**Task objective**. Rewrite the mailing-list post on Zope's future from "Joachim Werner joe" to "too much fun.", putting "ground-up rebuild" in place of "complete rewrite".

------ Extract provided ------

[Zope-dev] The bleak Future of Zope?

Joachim Werner joe at iuveno.de
Wed Apr 21 15:24:53 EDT 2004


Hi!

I am not too active on the Zope mailing lists any more because there is 
not too much time left for it. But this thread asks for a comment. So 
here it is:

First of all, I am not sure if the release policy of Zope 3, and the 
whole concept of doing a complete rewrite was right or wrong, but at 
least I don't see a much better alternative. Zope 2 really is getting 
ugly with its age, so just fixing it wouldn't really be too much fun.

What I've been missing in Zope 3 fro years now is a clear focus on a 
single target. Maybe that is the target of Zope 3: not solve a specific 
problem like web content management but be a general toolkit for 
building applications.

But I think it would have been a bit easier and much more efficient to 
start with a rather focussed project, let's say a web groupware system 
or a CMS, then make sure that things don't get too specific. That way 
there would have been a list of deliverables to test all the neat new 
features and concepts against, not just conceptual ideas.

As things are now, me and lots of other commercial Zope users never had 
the resources to really actively participate in Zope 3 because we have 
to earn our living, and that means applications for the end user if we 
don't want to charge for the toolkit (which is obviously no option).

Well, it's not too late for this. The world still doesn't have the 
perfect groupware or CMS application, and maybe Zope 3 can be a starting 
point for it.

------ Entries supplied ------

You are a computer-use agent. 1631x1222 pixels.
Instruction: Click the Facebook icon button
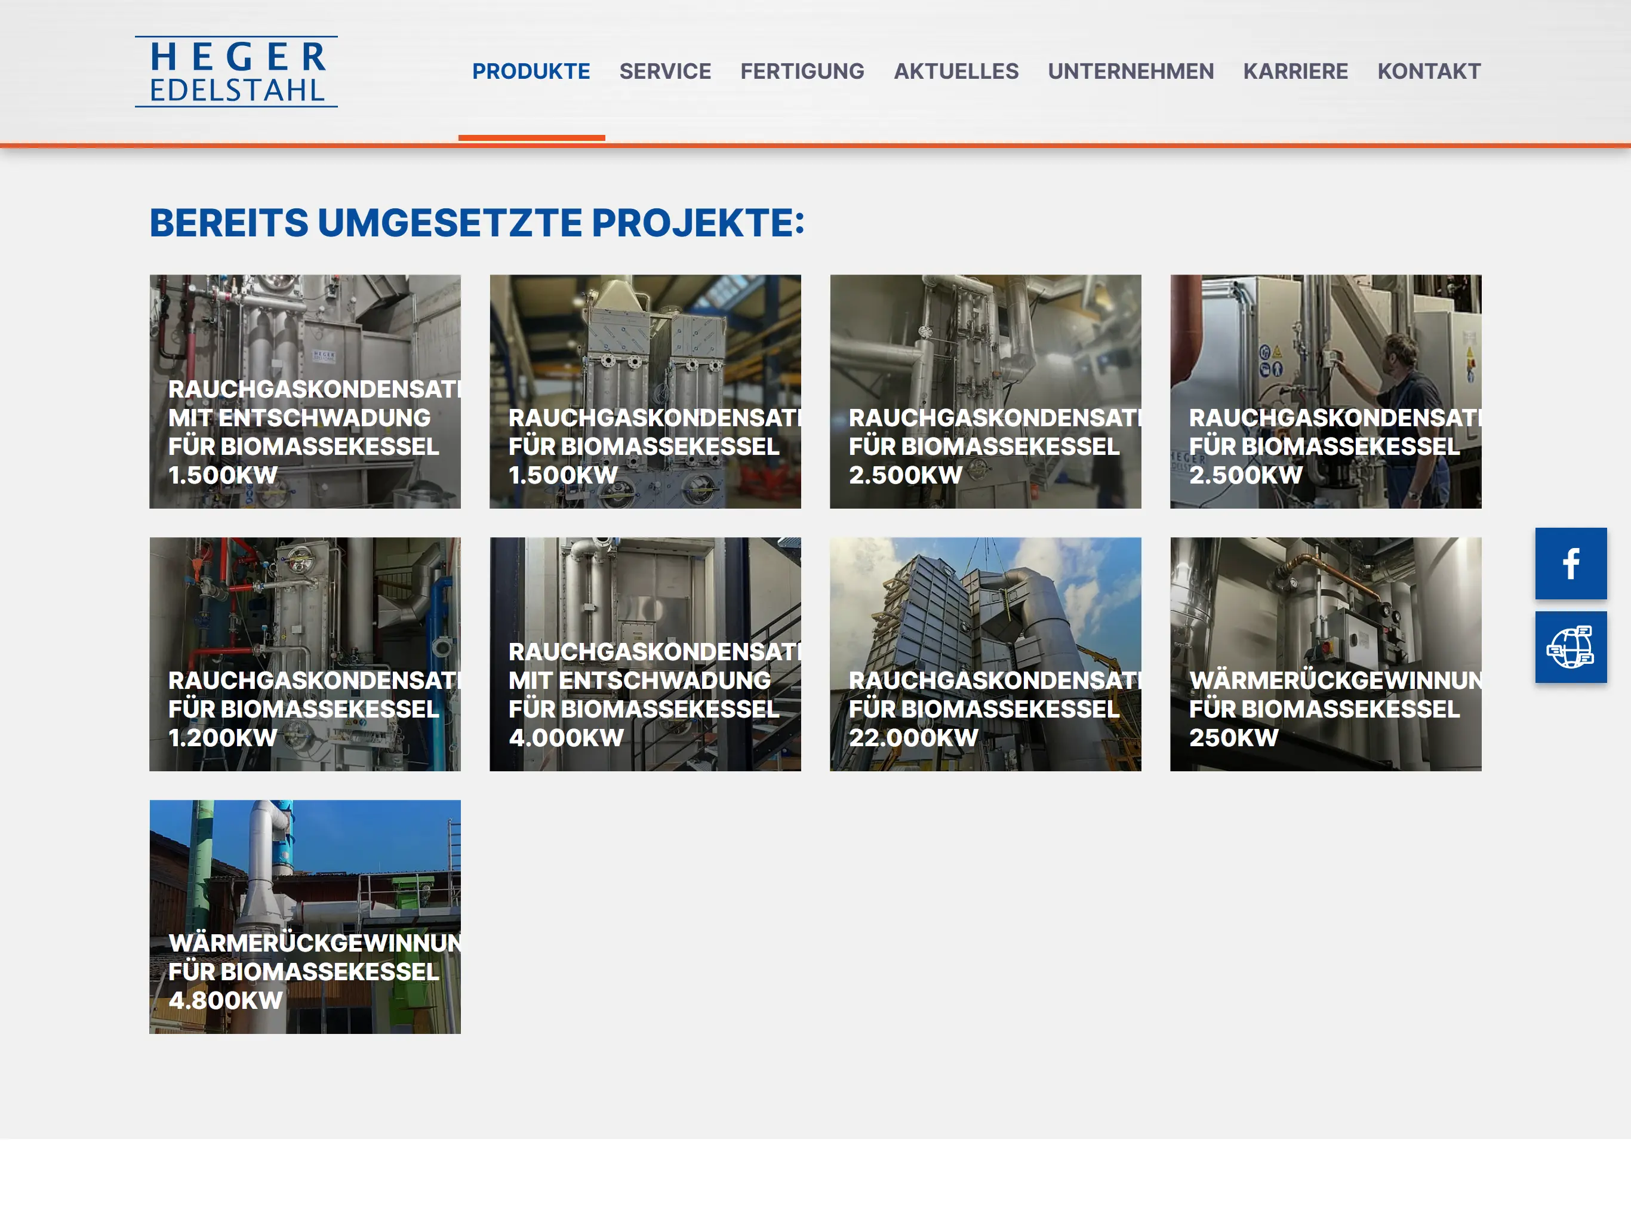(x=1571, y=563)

------
------ Entries supplied ------

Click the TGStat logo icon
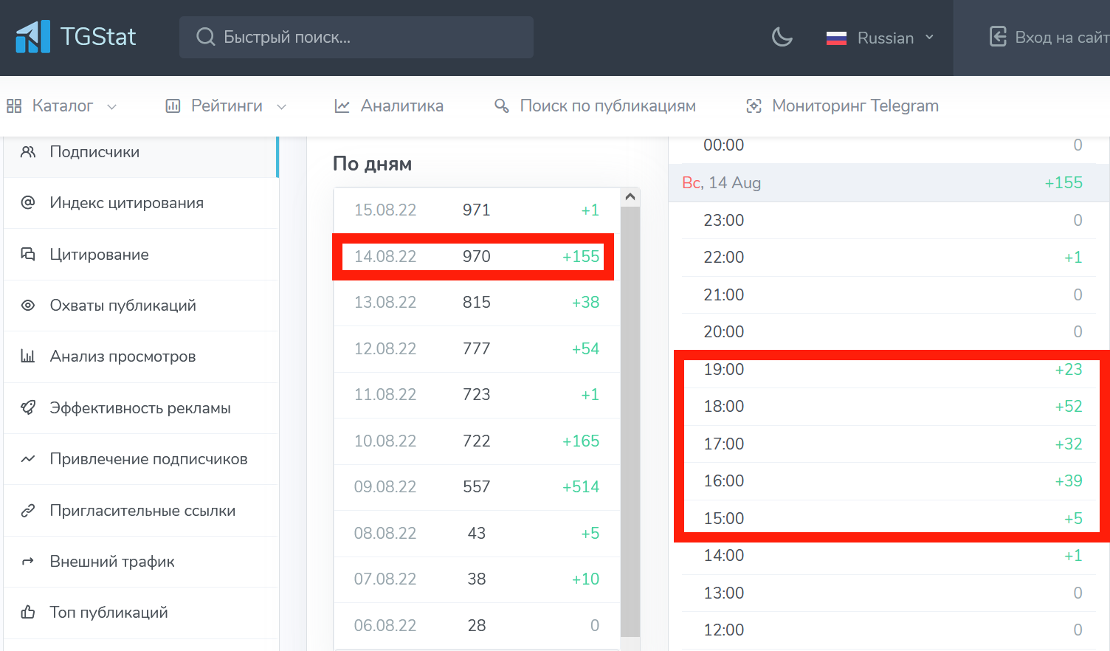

------

**Response**.
Joachim Werner joe at iuveno.de
Wed Apr 21 15:24:53 EDT 2004


Hi!

I am not too active on the Zope mailing lists any more because there is 
not too much time left for it. But this thread asks for a comment. So 
here it is:

First of all, I am not sure if the release policy of Zope 3, and the 
whole concept of doing a ground-up rebuild was right or wrong, but at 
least I don't see a much better alternative. Zope 2 really is getting 
ugly with its age, so just fixing it wouldn't really be too much fun.